Overstreet v. State, 97-631

Decision Date17 June 1998
Docket NumberNo. 97-631,97-631
Citation712 So.2d 1174
Parties23 Fla. L. Weekly D1458 Michael W. OVERSTREET, Appellant, v. The STATE of Florida, Appellee.
CourtFlorida District Court of Appeals

Bennett H. Brummer, Public Defender and Maria E. Lauredo, Assistant Public Defender, Miami, for appellant.

Robert A. Butterworth, Attorney General and Doquyen T. Nguyen, Assistant Attorney General, for appellee.

Before GREEN, FLETCHER and SHEVIN, JJ.

GREEN, Judge.

We reverse the appellant's conviction and sentence for robbery and remand for a new trial based upon our conclusion that the trial court clearly erred when it overruled his Neil 1 objection to the State's exercise of one of its peremptory challenges during the voir dire proceeding.

Appellant Michael W. Overstreet, an African-American, was charged with one count of strong arm robbery. The State's eye witness in this case is Hispanic. During the voir dire proceeding, the State exercised the first of its three peremptory challenges against an African-American female without objection. When the State attempted to exercise its second peremptory challenge against another African-American female, Ms. Vernice Thomas, defense counsel interposed an objection on the grounds that the challenge was racially motivated and requested a Neil inquiry. As its race-neutral reason for the strike, the State proffered essentially, that Ms. Thomas had indicated a problem with accepting testimonial evidence as evident by her assertion that "she would have to see it to believe it." In response, defense counsel pointed out that another prospective juror, Ms. Olga Barrera, a white Hispanic female selected to serve on the jury, had also provided essentially the same responses as Ms.

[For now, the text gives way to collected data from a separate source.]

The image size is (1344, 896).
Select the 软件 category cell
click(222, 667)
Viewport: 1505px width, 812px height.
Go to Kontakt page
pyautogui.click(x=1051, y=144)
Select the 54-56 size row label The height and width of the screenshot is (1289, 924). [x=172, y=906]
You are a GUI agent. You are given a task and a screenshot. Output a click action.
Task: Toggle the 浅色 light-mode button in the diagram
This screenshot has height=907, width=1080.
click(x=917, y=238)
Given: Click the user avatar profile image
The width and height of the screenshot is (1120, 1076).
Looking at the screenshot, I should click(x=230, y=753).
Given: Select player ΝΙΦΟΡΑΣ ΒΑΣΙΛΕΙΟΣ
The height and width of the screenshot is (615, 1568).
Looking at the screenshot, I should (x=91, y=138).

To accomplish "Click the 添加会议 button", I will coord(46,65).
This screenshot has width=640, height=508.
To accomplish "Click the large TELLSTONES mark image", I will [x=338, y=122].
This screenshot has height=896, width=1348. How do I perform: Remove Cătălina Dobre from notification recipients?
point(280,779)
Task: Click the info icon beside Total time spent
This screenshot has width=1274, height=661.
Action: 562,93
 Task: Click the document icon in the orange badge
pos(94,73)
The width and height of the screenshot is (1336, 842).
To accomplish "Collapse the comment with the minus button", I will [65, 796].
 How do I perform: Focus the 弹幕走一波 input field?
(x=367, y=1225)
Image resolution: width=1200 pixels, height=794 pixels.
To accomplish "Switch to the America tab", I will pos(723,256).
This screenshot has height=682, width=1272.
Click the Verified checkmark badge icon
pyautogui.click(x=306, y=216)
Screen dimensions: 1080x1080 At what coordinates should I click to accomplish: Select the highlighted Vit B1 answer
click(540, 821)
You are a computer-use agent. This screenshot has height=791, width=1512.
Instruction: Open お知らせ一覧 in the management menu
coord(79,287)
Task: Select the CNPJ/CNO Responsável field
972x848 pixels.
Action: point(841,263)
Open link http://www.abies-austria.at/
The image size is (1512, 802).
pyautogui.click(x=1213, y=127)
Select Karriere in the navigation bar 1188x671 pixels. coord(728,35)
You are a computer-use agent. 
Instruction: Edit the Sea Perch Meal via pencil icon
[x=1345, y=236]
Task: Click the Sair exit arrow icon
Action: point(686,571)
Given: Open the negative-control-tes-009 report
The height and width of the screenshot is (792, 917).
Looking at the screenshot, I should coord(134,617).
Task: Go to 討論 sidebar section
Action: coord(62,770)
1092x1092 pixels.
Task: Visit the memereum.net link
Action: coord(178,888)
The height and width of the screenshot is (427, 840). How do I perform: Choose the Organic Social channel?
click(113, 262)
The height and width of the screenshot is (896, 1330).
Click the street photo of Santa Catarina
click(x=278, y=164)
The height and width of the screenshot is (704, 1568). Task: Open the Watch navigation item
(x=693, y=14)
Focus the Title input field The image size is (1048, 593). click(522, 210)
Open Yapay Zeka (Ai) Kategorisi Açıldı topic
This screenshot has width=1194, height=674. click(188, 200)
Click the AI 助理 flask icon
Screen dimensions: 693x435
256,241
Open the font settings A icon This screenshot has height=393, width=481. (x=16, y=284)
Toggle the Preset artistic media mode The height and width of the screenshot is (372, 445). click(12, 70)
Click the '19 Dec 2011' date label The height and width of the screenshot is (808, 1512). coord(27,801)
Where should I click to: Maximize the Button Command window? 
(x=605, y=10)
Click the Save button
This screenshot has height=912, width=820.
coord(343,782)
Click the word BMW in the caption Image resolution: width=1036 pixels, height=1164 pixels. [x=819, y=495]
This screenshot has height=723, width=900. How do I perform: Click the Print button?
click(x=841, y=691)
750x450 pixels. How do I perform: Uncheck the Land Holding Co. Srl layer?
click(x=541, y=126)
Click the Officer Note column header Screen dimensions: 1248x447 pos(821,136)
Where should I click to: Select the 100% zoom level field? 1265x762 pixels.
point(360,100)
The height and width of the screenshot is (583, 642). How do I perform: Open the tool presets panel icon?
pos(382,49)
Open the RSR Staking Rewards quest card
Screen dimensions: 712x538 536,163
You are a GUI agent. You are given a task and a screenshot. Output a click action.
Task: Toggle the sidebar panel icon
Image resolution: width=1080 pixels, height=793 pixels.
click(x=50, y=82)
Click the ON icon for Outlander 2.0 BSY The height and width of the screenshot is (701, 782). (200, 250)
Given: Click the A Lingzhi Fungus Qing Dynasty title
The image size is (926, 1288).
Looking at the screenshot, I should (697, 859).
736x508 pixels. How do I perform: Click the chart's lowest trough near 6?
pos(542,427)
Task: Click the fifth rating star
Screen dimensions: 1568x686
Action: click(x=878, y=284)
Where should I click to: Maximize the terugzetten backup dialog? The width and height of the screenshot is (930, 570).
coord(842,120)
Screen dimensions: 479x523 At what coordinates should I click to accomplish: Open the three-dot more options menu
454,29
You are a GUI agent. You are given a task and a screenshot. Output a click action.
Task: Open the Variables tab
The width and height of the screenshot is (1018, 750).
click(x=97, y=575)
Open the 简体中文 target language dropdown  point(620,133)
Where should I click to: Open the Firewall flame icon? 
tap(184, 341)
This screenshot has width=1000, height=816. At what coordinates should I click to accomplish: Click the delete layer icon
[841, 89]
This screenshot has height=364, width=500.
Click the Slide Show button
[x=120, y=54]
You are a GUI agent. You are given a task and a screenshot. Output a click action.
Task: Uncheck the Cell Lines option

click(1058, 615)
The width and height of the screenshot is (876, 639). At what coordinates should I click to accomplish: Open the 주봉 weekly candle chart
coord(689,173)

Thomas regarding testimonial evidence. Defense counsel further pointed out that whereas the State had made extensive efforts to rehabilitate Ms. Barrera, no similar attempts at rehabilitation had been made with Ms. Thomas. Defense counsel lastly pointed out that Ms. Thomas is African-American, as is Overstreet, and Ms. Barrera is Hispanic as is the State's eyewitness.

Relying upon its recollection of the voir dire responses, the court concluded that whereas Ms. Thomas's responses indicated an emphatic reluctance to accept testimonial evidence, Ms. Barrera was more open to the use of such evidence. Thus, the trial court found the State's proffered reason for striking Ms. Thomas to be race-neutral and overruled the defense's objection. Ms. Barrera went on to serve on the jury which convicted the appellant. Prior to the jury being sworn, however, the defense did renew its objection to the State's exercise upon peremptory challenge to Ms. Thomas. Thus, this issue has been appropriately preserved for appellate review. See Joiner v. State, 618 So.2d 174, 176 (Fla.1993).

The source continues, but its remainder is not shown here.